Permanent Installation

The Commons

When
Always
Where
Headlands Center for the Arts

Fueled by program and audience growth, Headlands enhanced the campus and services to the public with The Commons, a new outdoor space designed to enhance the Headlands experience. The Commons opened in September 2017.

The $1.8 million project—sited between and immediately surrounding Headlands’ two main buildings—reimagined an unpaved parking lot and gravel pathway as a thoughtfully designed outdoor space for art and everyday use. The Commons expands services for artists and visitors with more than 3,000 square feet of new programming space; three newly commissioned permanent artworks; and additional places to gather, relax, and enjoy the area’s renowned natural beauty. The design includes a central plaza, a pedestrian walkway that connects the two main public buildings, and a redesign of the main entryway that is more welcoming and accessible.

Envisioned in partnership with Bay Area-based CMG Landscape Architecture—whose past and current projects include SFMOMA’s rooftop sculpture garden, the Moscone Center expansion, and the redevelopment of Treasure Island as a public art destination—The Commons’ site-appropriate design honors Headlands’ sensitive natural setting and unique history as a former military base. The central plaza includes a concrete overlook and series of terraces that reference military bunkers and shape views toward the nearby Rodeo Lagoon watershed and Gerbode Valley. Eucalyptus and native plants such as lupines, Wyethia, California poppy, and assorted grasses—grown in the Golden Gate National Parks Conservancy’s nursery—frame the smaller spaces within The Commons.

In keeping with Headlands’ rich legacy of commissioning artists to rehabilitate and steward our campus, The Commons incorporates three new permanent outdoor artworks:

Based on the tradition of Kintsugi or “golden joinery”—the Japanese art of mending broken pottery with lacquer and powdered gold, silver, or platinum—Ball-Nogues Studio revitalized the original cracked concrete driveway at Headlands to become Welcome Terrace East & West (2017). The Los Angeles-based artists and designers, whose work is included in the collections of MoMA, New York, and the Los Angeles County Museum of Art, collaborated closely with the architect to reshape the fragments, located near the front entry of each of the main buildings, and reassemble them using terrazzo mortar arranged into brightly colored stripes that celebrate repair as part of the history of the site, rather than something to disguise.
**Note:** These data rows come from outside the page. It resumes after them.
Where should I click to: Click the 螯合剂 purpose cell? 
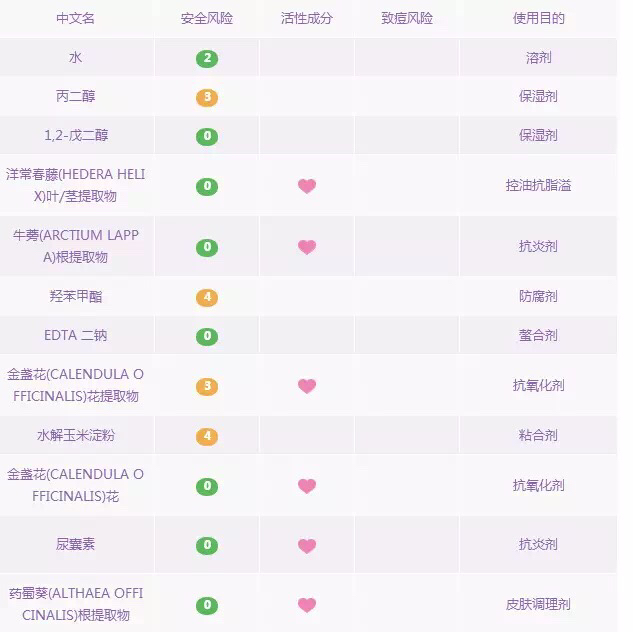click(539, 335)
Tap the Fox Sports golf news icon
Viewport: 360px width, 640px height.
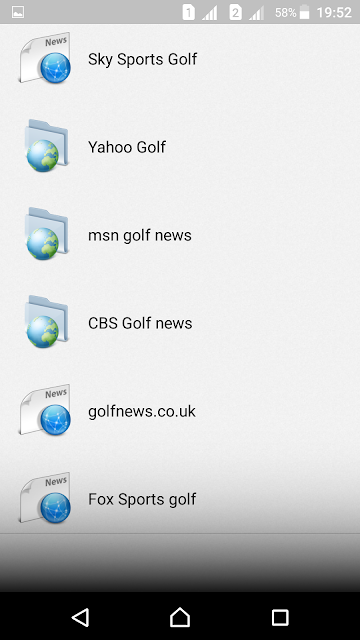(44, 498)
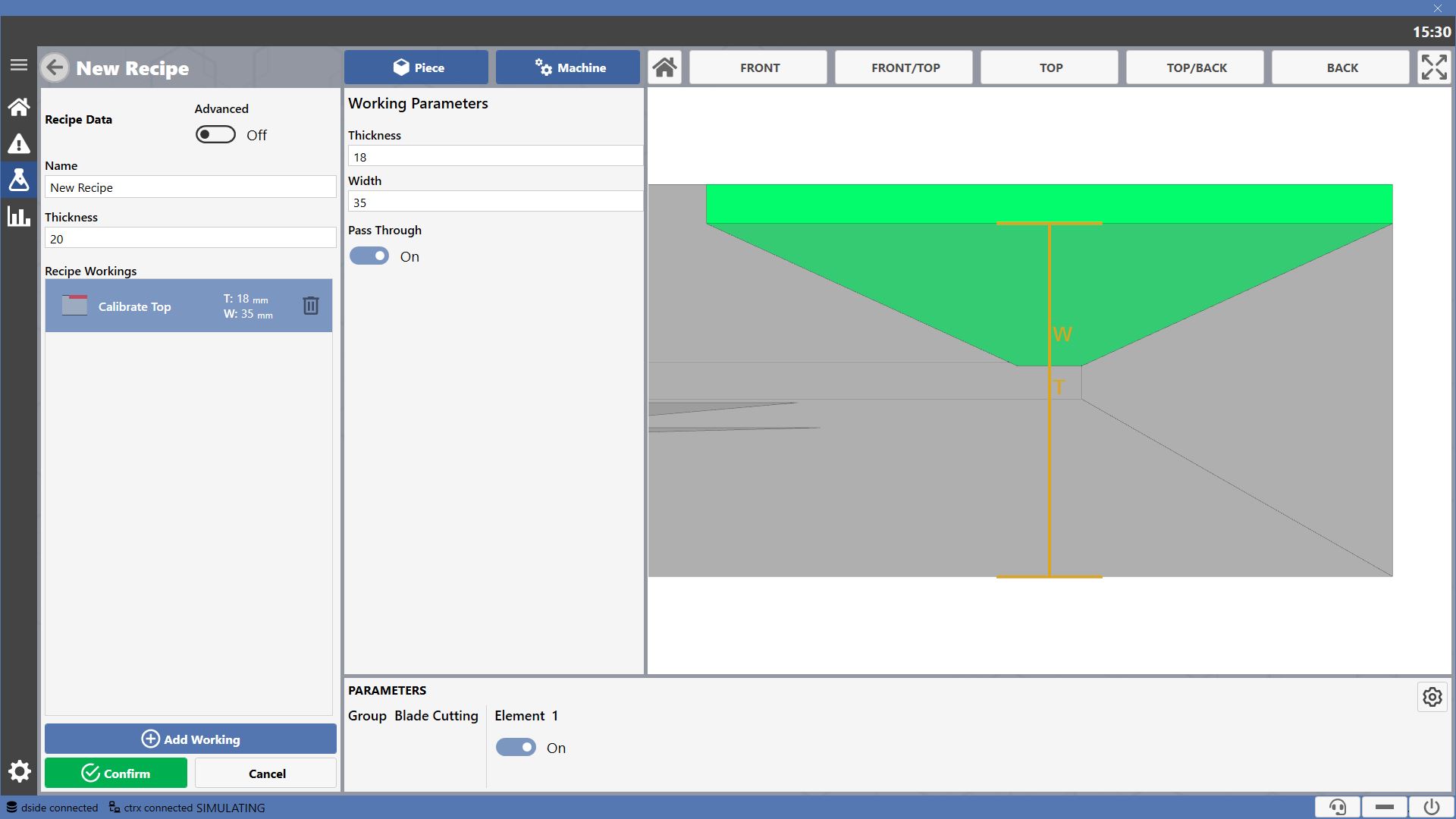This screenshot has width=1456, height=819.
Task: Enable the Advanced toggle
Action: tap(215, 135)
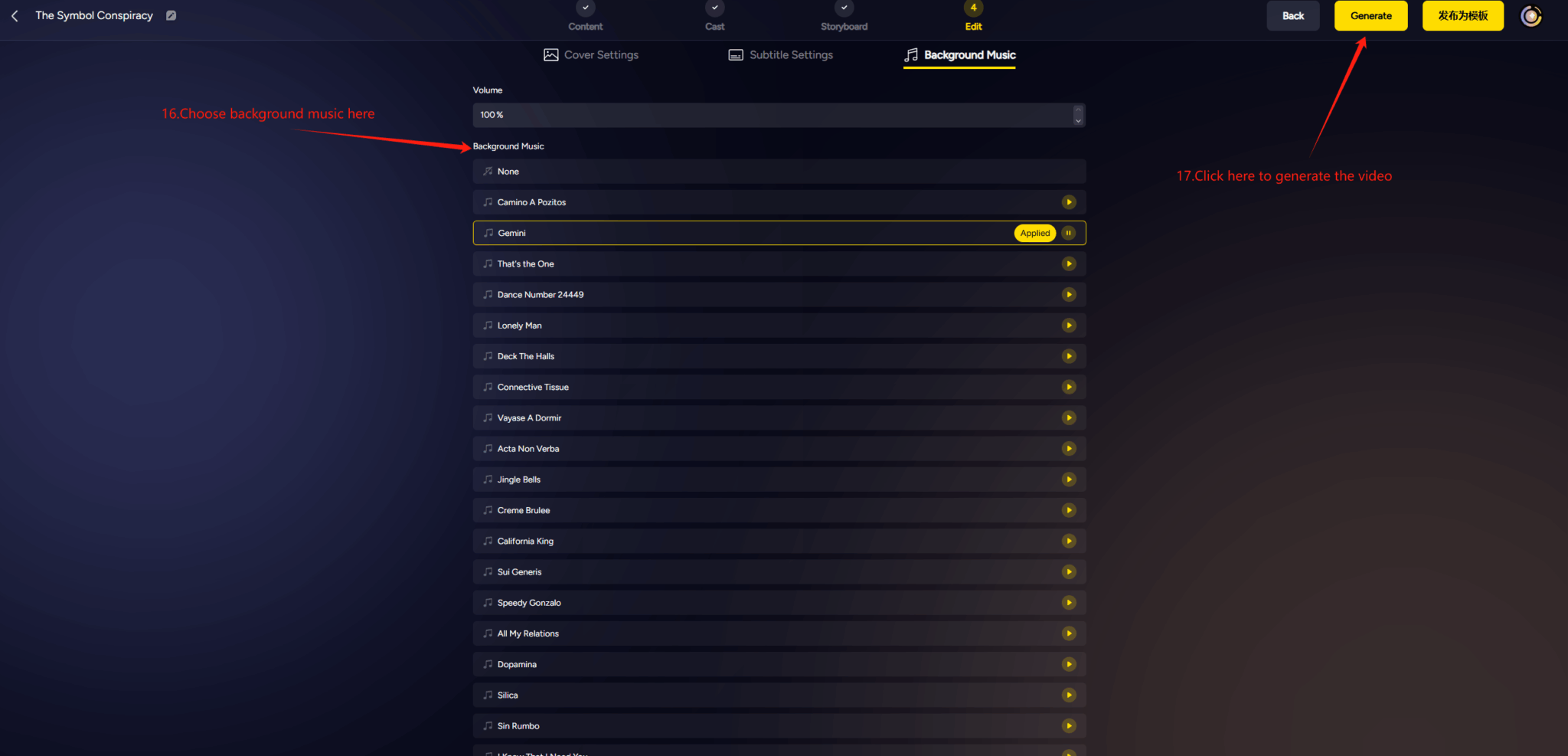The width and height of the screenshot is (1568, 756).
Task: Play preview of Lonely Man track
Action: pyautogui.click(x=1069, y=326)
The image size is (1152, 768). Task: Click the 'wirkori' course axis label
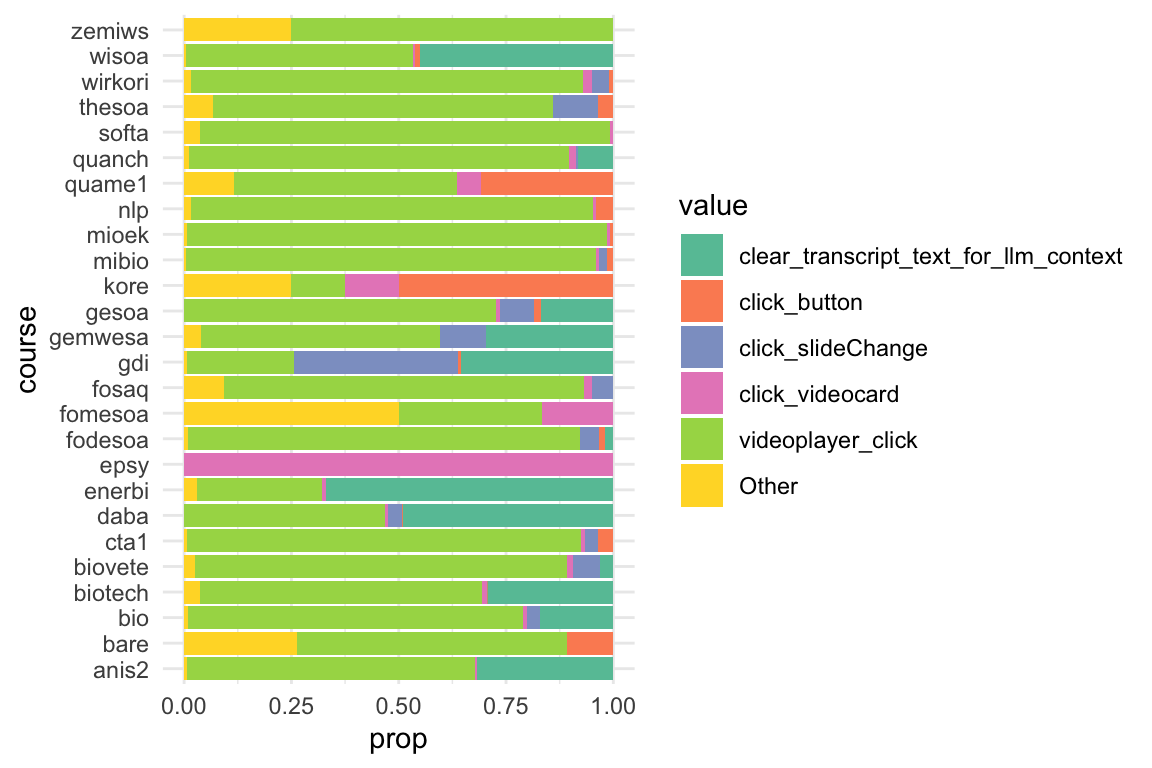coord(114,81)
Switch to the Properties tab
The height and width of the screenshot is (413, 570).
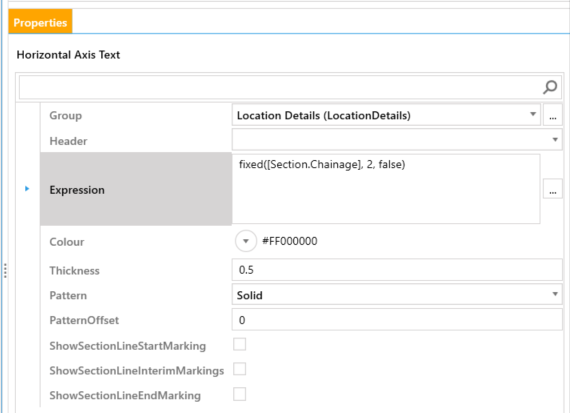(40, 22)
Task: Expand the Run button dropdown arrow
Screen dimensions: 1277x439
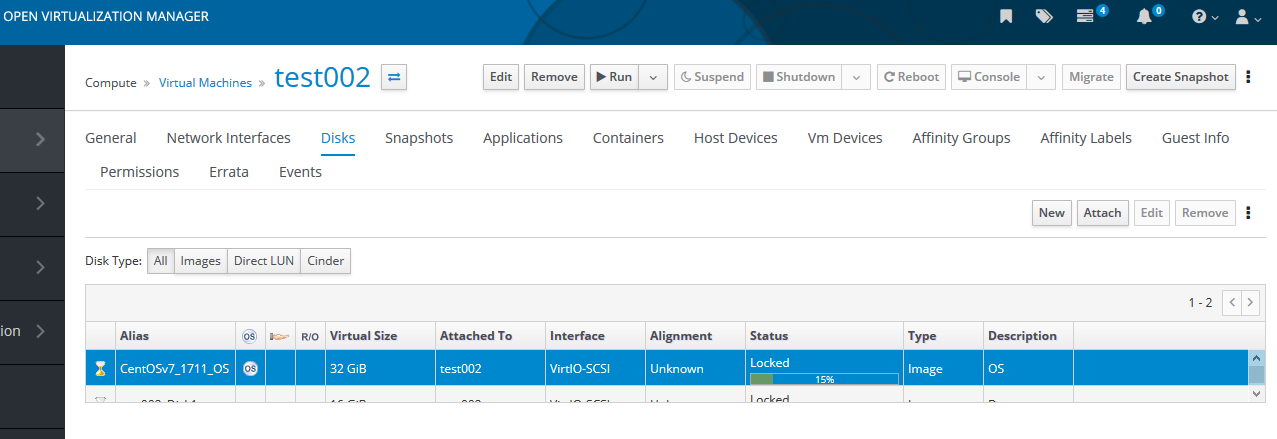Action: point(653,77)
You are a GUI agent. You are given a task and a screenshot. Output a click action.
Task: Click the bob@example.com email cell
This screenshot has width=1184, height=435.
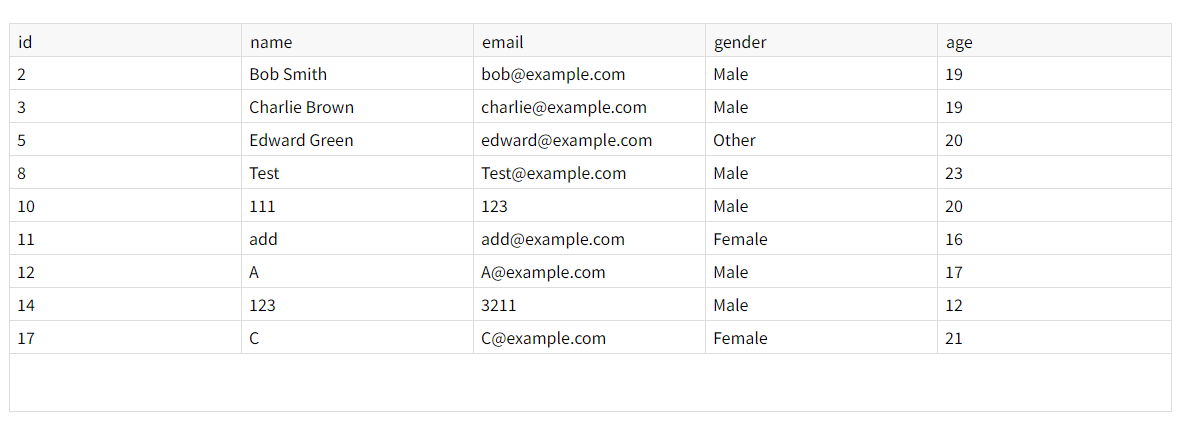tap(553, 74)
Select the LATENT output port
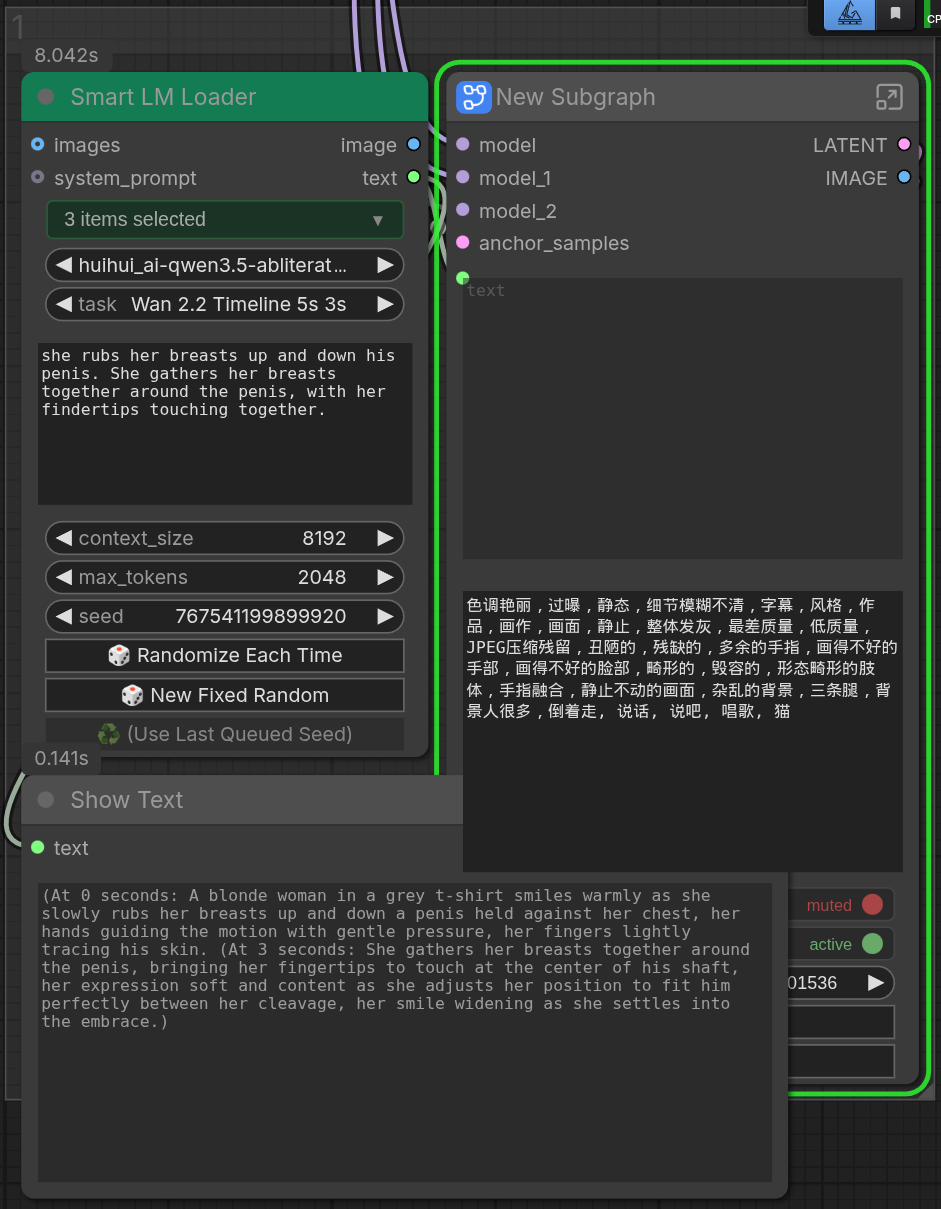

Created by Rotterdam-based designer Chris KabelWall Space (2017) is a sculptural installation that turns Headlands’ building façade into a canvas for commissioned texts. Hidden armature, inspired by historical movie theater marquees, features a modular lettering system rendered in transparent metal mesh, which responds to changing light conditions and makes the text readable to viewers as a cast shadow. For the inaugural installation, which will change over the course of the year, Headlands commissioned San Francisco-based writer Claudia La Rocco (Headlands Artist in Residence, 2013) to curate texts from Wendy Rose and Tongo Eisen-Martin, poets whom La Rocco describes as “formally dazzling and politically fierce.” Wall Space launched with a new poem by Rose relating to her Hopi and Miwok ancestry and the Native American history of the Marin Headlands.

A functional sculpture conceived by San Francisco-based artist Nathan LynchDoubledrink (2017) is a ceramic drinking fountain designed for two people to drink simultaneously while looking each other in the eye. “Bending over to drink is awkward and intimate, and an incredibly symbolic way to begin a conversation,” says Lynch. The work continues his ongoing interest in political conflict and environmental issues by heightening the importance of sharing water as a limited natural resource and celebrating its power to bring friends and strangers together for a brief moment.